Microsoft's multiplatform, open source text editor VS Code, has just released its March build.  Most web developers should find something new that will benefit their work and can try VS Code on their choice of platforms:  Windows, Linux, or Mac OS X.

The VS Code project has been looking for ways to improve the JavaScript editing experience so that it would more closely follow the experience of TypeScript  users.  Since it is not always practical to completely convert an existing JavaScript project to pure TypeScript, improving VS Code’s abilities for JavaScript development could have a big impact on programmer productivity.  Developers will find that their JavaScript projects can now take advantage of IntelliSense and JSDoc comments.

In addition, editor tool tips now provide indication as to what is providing the text in the tip.  For example, so as to distinguish them from a lint program’s (ESLint and JSHint are supported) feedback, JavaScript syntax errors are prefaced [js] while the lint comments are unadorned. 

Several formatting options are present and configurable for JavaScript code.  The amount of spacing in for-loops, how braces should be placed in code blocks, and other formatting concerns can be configured to suit your personal (or corporate) coding style.  TypeScript users will find similar options have been added for their language as well.

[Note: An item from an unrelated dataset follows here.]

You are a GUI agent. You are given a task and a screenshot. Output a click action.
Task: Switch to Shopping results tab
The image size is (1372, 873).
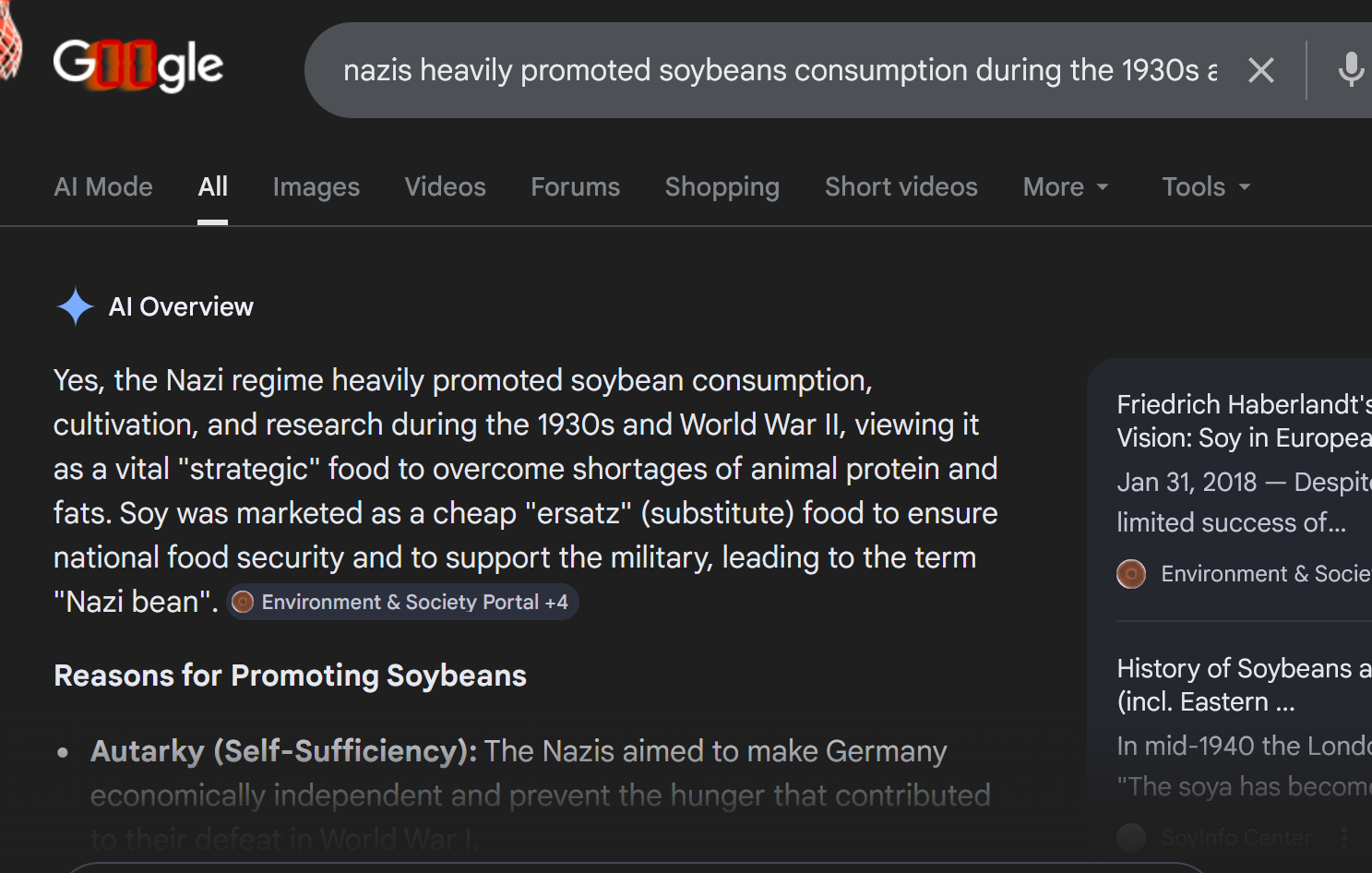[x=722, y=187]
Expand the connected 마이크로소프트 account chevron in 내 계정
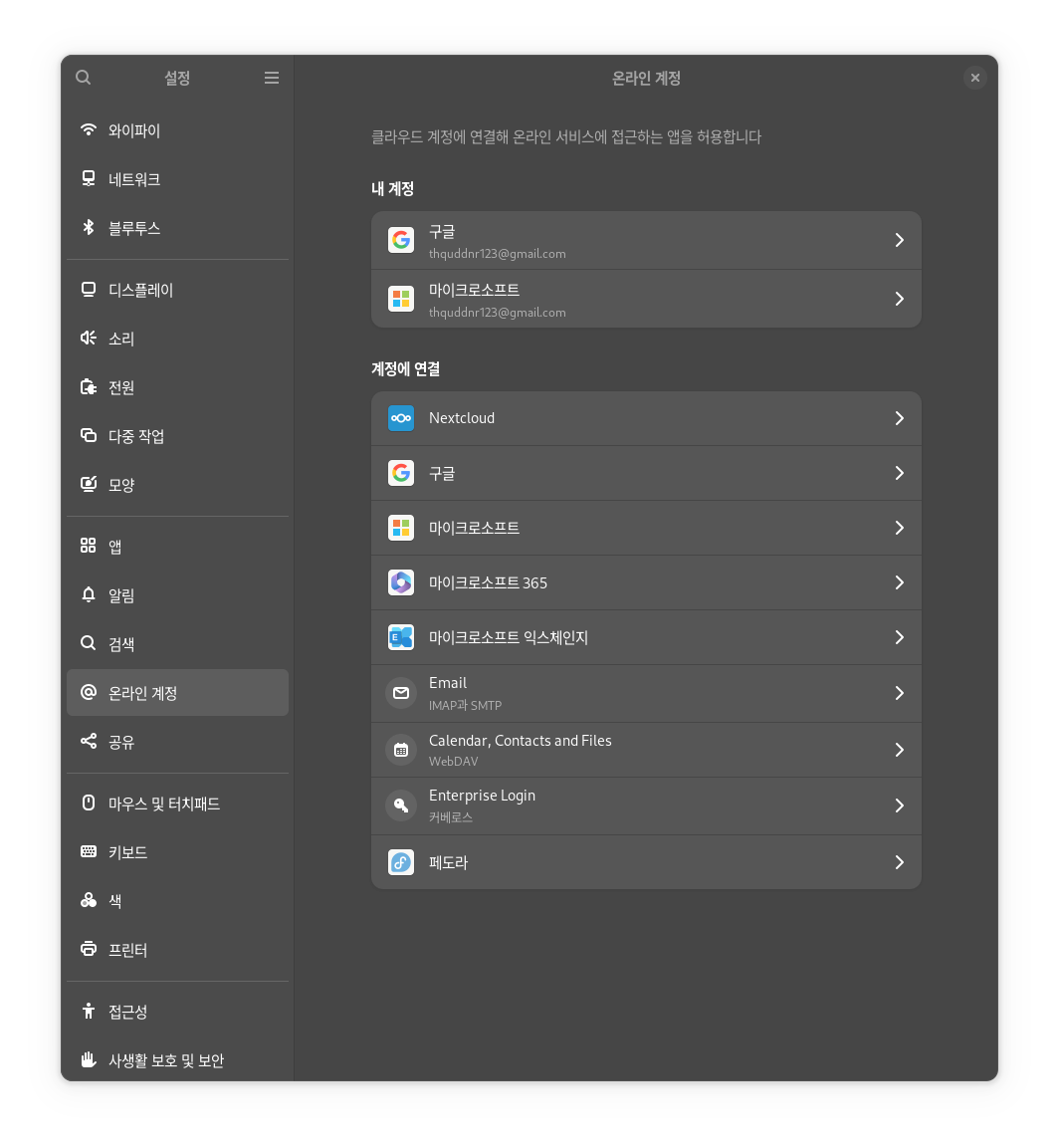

HTML formatting is based on beautifyjs, which had has provided some formatting options that were not available under VS Code.  New items that include the ability to define line wrapping and behavior around new lines can be modified.

As usual, VS Code is offered in two distinct binaries:  one that tracks the stable releases while the other follows the more risky “Insiders”  releases (Microsoft’s term for the bleeding edge).  For either selection, you can download binaries ready to go for Windows, Mac OS X, and Linux.  Even better, the Linux offerings are available in both Debian (DEB) and Redhat (RPM) package formats.

Full release notes are available as is a list of all bugs that were fixed in this release.